Posted by Ivan Rodriguez <iv...@gmail.com>.

We are using ZFS, with jbod, not in production yet exporting NFS to
cloudstack, I'm not really happy about the performance
but I think is related to the hardware itself rather than technology, we
are using intel SR2625UR and Intel 320 SSD, we were evaluating gluster as
well, but we decided to move away from that path since gluster nfs is still
performing poorly,  plus we would like to see cloudstack integrating the
gluster-fuse module, we haven't decided the final storage setup but at the
moment we had better results with ZFS.



On Tue, Oct 23, 2012 at 10:44 AM, Nik Martin <ni...@nfinausa.com>wrote:

> On 10/22/2012 05:49 PM, Trevor Francis wrote:
>
>> ZFS looks really interesting to me and I am leaning that way. I am
>> considering using FreeNAS, as people seem to be having good luck with
>> it. Can anyone weigh in here?
>>
>>
> My personal opinion, I think FreeNAS and OpenFiler have horrible, horrible
> User Interfaces - not very intuitive, and they both seem to be file servers
> with things like iSCSI targets tacked on as an afterthought.
>
> Nik
>
>
>> Trevor Francis
>> Partner
>> 46 Labs | The PeerEdge Cloud
>> http://www.46labs.com <http://www.46labs.com/> | http://www.peeredge.net
>> <http://www.peeredge.net/>
>> 405-362-0046 - Voice  | 405-410-4980 - Cell
>> trevorgfrancis - Skype
>> trevor@46labs.com <ma...@46labs.com>
>> Solutions Provider for the Telecom Industry
>>
>> <http://www.twitter.com/**peeredge <http://www.twitter.com/peeredge>><
>> http://www.twitter.**com/peeredge <http://www.twitter.com/peeredge>><
>> http://www.**twitter.com/peeredge <http://www.twitter.com/peeredge>><
>> http://**www.facebook.com/PeerEdge <http://www.facebook.com/PeerEdge>>
>>
>> On Oct 22, 2012, at 2:30 PM, Jason Davis wrote:
>>
>>  ZFS would be an interesting setup as you can do the cache pools like you
>>> would do in CacheCade. The problem with ZFS or CacheCade+DRBD is that
>>> they
>>> really don't scale out well if you are looking for something with a
>>> unified
>>> name space. I'll say however that ZFS is a battle hardened FS with tons
>>> of
>>> shops using it. A lot of the whiz-bang SSD+SATA disk SAN things these
>>> smaller start up companies are hocking are just ZFS appliances.

● **DESCRIPTION OF THE TASK**: Transcribe everything in the ZFS storage thread from "On Tue, Oct" down to "weigh in here?", keeping each character unchanged.

● **SUPPLIED MATERIAL**:
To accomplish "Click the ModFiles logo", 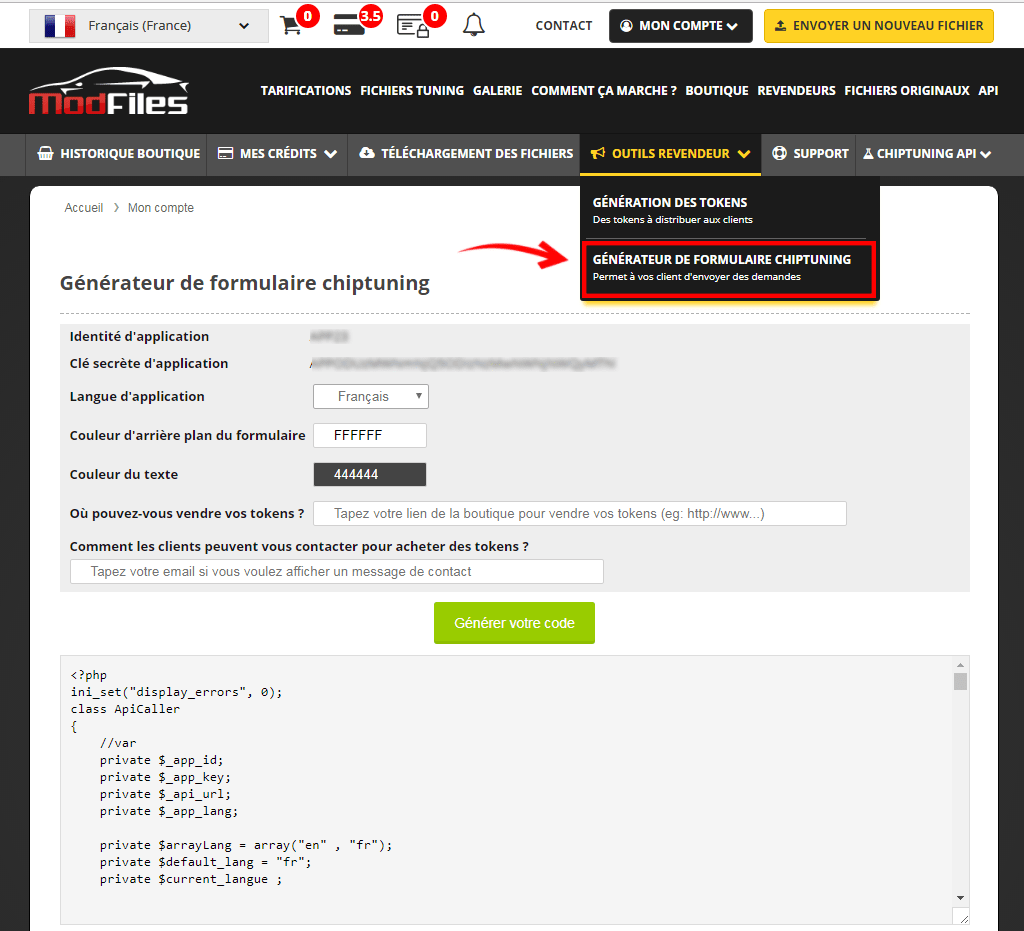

● **REPLY**:
On Tue, Oct 23, 2012 at 10:44 AM, Nik Martin <ni...@nfinausa.com>wrote:

> On 10/22/2012 05:49 PM, Trevor Francis wrote:
>
>> ZFS looks really interesting to me and I am leaning that way. I am
>> considering using FreeNAS, as people seem to be having good luck with
>> it. Can anyone weigh in here?